En Whanganui y Ōhura, las intensas lluvias generaron condiciones peligrosas que obligaron a las autoridades locales a declarar un estado de emergencia, según informó 1News. Las precipitaciones acumuladas causaron el desbordamiento de cursos de agua y saturación del suelo, afectando tanto zonas rurales como urbanas.
Horas después, el NZ Herald reportó que un fenómeno descrito como un ‘tornado’ golpeó Tauranga, dejando sin electricidad a miles de hogares y provocando daños materiales. Ante la situación, se extendió la declaración de emergencia local también a Whanganui, coordinando esfuerzos entre agencias de respuesta y servicios municipales.
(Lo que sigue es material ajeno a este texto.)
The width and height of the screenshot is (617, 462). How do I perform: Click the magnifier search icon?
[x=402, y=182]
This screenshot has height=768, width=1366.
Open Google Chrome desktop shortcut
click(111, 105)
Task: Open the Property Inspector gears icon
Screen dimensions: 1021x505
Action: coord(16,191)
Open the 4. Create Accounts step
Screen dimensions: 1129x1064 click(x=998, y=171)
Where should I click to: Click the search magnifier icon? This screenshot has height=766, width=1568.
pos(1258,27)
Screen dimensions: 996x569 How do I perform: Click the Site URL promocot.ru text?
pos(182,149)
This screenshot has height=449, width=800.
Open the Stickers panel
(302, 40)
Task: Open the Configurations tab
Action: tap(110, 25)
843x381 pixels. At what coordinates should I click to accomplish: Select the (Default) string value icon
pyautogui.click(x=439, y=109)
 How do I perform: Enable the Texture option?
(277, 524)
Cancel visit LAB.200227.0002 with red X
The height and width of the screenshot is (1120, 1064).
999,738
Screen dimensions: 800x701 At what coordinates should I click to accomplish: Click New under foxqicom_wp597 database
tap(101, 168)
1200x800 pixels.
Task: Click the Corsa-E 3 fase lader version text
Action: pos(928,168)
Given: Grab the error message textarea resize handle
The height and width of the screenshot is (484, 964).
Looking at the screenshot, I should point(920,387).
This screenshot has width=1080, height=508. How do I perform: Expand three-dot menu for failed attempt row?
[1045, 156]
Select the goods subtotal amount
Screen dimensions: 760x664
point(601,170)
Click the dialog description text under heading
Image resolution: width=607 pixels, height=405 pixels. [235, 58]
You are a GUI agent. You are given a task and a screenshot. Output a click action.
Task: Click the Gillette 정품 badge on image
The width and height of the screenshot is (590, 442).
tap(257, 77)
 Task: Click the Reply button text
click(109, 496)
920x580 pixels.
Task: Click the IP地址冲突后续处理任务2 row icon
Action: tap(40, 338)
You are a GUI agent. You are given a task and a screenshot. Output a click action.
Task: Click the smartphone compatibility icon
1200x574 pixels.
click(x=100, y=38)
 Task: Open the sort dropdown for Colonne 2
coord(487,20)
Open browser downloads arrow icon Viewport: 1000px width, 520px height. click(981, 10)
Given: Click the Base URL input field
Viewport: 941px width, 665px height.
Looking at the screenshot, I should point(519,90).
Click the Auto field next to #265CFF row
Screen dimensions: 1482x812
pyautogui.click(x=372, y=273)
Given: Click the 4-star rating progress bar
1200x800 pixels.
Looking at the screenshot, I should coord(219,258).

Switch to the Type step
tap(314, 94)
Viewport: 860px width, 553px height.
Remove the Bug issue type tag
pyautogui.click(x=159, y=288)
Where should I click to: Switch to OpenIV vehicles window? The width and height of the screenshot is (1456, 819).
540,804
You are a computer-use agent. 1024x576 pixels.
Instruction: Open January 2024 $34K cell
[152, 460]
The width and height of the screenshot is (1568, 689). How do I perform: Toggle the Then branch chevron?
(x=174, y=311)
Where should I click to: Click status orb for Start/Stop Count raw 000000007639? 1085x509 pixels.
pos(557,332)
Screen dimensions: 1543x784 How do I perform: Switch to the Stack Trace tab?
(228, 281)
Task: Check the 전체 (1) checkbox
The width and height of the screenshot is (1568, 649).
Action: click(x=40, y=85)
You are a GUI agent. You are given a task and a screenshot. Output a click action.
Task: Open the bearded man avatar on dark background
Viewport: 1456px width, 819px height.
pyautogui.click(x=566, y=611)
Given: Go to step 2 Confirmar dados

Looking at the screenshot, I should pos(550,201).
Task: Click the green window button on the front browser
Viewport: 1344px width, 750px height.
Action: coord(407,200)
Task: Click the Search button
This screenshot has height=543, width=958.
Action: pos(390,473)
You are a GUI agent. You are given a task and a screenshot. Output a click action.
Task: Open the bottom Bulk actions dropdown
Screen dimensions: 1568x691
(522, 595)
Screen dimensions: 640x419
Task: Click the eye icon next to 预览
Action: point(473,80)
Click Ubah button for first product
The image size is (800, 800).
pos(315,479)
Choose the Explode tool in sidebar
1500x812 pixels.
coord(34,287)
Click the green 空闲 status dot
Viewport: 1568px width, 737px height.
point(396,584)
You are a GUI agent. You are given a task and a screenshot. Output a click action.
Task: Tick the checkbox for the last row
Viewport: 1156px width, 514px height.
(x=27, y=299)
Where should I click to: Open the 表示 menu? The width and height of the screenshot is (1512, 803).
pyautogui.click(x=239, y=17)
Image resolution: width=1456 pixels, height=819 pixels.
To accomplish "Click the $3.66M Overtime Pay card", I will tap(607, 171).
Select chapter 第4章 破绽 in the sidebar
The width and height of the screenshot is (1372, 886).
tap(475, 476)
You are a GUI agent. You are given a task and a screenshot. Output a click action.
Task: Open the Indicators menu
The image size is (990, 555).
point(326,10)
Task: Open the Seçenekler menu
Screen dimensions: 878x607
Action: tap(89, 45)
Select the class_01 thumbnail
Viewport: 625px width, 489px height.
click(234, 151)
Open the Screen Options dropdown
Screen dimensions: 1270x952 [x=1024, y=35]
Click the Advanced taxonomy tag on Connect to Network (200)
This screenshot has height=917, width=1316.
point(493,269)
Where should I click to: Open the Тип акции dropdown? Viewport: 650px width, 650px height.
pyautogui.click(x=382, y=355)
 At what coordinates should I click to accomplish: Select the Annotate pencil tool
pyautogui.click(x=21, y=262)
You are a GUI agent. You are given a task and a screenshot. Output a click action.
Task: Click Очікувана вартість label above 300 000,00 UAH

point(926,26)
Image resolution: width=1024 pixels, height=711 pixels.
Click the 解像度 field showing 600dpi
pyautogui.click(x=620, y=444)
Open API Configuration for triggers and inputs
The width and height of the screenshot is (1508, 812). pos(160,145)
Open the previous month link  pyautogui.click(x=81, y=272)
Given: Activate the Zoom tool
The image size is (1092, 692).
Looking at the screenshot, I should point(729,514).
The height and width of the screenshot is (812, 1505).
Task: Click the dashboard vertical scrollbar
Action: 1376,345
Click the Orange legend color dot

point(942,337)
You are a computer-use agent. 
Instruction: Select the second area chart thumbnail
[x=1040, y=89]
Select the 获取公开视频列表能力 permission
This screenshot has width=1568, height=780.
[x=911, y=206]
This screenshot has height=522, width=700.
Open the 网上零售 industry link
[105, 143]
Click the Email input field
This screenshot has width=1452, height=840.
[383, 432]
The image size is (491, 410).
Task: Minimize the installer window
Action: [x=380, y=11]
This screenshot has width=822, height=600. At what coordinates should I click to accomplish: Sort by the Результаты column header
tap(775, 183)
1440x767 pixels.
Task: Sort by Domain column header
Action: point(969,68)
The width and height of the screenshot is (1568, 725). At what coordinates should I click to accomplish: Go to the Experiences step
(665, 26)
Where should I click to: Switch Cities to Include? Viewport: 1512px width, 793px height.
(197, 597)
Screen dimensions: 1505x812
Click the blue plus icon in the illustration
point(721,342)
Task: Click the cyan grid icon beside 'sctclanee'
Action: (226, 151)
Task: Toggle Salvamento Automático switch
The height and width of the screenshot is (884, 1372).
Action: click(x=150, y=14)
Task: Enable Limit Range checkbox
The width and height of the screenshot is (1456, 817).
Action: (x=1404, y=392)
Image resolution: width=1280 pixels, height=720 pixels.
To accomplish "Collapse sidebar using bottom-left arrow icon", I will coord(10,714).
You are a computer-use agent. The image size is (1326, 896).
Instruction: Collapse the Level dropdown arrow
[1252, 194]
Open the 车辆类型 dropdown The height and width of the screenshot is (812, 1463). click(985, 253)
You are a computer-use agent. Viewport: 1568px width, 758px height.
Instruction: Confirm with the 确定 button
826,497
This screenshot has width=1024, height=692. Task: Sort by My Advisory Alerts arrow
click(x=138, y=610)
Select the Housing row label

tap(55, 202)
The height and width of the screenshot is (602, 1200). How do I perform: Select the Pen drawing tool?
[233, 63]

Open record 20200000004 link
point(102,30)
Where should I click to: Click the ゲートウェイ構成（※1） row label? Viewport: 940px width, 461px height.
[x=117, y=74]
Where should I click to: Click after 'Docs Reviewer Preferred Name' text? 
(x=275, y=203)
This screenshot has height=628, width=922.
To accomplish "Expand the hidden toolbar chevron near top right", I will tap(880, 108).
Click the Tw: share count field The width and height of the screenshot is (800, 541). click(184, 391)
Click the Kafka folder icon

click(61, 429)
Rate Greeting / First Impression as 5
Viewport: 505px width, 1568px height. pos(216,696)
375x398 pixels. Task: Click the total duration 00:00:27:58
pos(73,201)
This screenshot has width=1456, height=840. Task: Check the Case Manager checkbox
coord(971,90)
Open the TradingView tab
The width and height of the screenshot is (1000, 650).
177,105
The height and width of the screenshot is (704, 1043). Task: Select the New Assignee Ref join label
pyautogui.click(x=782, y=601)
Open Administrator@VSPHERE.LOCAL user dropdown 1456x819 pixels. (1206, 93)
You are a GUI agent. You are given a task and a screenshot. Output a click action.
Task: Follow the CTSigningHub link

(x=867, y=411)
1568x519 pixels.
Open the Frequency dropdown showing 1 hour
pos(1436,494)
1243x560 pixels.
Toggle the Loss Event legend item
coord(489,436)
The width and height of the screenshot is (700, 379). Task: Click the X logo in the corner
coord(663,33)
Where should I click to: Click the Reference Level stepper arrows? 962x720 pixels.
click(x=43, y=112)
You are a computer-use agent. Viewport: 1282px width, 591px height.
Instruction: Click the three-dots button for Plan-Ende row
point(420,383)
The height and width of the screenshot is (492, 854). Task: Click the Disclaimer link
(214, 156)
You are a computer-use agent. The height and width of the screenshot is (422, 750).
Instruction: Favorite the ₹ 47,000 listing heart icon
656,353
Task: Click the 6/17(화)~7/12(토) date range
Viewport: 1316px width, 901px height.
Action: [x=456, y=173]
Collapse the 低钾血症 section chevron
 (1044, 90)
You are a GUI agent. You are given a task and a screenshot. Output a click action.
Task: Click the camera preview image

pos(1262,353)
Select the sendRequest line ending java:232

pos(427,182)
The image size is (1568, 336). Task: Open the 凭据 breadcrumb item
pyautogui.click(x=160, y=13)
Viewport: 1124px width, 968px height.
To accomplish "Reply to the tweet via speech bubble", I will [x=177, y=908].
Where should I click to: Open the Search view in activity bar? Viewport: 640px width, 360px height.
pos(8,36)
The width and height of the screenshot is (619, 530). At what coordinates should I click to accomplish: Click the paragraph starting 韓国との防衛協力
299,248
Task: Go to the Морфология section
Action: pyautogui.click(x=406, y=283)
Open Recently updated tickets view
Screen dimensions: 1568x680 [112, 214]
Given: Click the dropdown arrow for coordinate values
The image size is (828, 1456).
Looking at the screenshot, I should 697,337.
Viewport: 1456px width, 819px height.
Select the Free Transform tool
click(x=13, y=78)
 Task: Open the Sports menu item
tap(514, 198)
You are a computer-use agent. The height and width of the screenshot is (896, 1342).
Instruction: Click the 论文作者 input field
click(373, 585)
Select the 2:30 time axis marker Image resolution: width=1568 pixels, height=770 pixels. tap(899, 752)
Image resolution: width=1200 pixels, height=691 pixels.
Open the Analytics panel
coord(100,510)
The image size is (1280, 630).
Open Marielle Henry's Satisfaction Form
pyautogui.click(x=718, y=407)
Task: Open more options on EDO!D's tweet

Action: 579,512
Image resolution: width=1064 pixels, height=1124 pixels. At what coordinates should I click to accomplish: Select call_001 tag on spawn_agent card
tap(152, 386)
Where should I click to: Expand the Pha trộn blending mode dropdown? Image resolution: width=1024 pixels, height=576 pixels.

En Porirua, tras el paso de fuertes lluvias, equipos de emergencia y voluntarios se han abocado a las tareas de limpieza y recuperación, según informó RNZ. Las calles y propiedades afectadas por el agua requieren trabajos de achique, remoción de escombros y evaluación de daños estructurales.
Mientras tanto, en Auckland, un rayo impactó directamente una vivienda, provocando un incendio que movilizó a los bomberos, según detalló 1News. El mismo sistema meteorológico que afectó al norte del país también generó vientos destructivos en Tauranga, donde se reportaron daños en techos, árboles caídos y viviendas afectadas por el viento fuerte.
En la capital, Wellington, residentes expresaron su sorpresa ante la intensidad del fenómeno climático. Según The Post, muchos comentaron que no esperaban una situación tan severa, destacando la inesperada fuerza de las ráfagas y la cantidad de agua caída en corto tiempo.
Las autoridades continúan monitoreando las condiciones meteorológicas y urging a la población a mantenerse informada a través de canales oficiales, evitar desplazamientos innecesarios y seguir las indicaciones de protección civil mientras se avanzan las tareas de recuperación y evaluación de daños en las zonas más afectadas.